Task instructions ->
From the records below, report the number of lines that contain "agent", and add nothing.

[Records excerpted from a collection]
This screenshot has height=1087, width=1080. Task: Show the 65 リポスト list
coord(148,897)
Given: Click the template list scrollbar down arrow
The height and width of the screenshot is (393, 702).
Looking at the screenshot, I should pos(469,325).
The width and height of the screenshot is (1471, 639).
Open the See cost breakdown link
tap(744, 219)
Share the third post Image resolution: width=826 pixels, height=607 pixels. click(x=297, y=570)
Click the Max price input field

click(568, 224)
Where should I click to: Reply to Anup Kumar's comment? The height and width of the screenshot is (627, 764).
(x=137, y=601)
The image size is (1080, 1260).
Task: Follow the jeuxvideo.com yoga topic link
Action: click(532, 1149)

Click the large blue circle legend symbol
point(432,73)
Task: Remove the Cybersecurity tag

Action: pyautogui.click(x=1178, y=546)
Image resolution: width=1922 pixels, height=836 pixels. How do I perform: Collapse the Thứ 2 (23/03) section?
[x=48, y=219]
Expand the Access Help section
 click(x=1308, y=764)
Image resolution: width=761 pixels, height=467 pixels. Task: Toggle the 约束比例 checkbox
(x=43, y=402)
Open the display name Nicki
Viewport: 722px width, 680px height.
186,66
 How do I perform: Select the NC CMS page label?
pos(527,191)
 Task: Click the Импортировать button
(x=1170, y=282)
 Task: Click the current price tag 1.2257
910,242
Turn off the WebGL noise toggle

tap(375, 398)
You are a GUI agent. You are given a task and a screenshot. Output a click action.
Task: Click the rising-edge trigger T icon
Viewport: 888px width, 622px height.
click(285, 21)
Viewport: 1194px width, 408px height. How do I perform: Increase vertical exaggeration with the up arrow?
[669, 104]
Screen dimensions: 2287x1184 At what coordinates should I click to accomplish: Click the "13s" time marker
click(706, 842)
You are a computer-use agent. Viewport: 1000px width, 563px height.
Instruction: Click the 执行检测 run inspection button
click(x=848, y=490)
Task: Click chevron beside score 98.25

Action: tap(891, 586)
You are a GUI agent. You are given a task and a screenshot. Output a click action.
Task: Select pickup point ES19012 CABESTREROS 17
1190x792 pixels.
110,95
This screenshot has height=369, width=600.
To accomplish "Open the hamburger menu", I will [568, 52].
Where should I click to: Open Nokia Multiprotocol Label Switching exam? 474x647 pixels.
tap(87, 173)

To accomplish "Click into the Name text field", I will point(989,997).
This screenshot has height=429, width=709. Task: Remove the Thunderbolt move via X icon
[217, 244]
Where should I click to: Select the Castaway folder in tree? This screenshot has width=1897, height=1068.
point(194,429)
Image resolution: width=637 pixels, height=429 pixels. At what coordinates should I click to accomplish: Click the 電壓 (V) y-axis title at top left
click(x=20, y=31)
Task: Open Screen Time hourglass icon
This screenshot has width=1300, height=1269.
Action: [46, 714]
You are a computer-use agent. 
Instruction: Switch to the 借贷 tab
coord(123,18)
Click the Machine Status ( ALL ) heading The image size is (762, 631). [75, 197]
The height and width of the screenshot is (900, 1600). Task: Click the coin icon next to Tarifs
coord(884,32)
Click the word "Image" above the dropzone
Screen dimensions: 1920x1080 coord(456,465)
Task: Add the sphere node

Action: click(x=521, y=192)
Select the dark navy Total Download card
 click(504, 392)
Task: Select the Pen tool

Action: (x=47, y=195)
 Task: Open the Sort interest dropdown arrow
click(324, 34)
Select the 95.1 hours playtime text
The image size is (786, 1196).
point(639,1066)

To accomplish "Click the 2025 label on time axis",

Answer box ->
4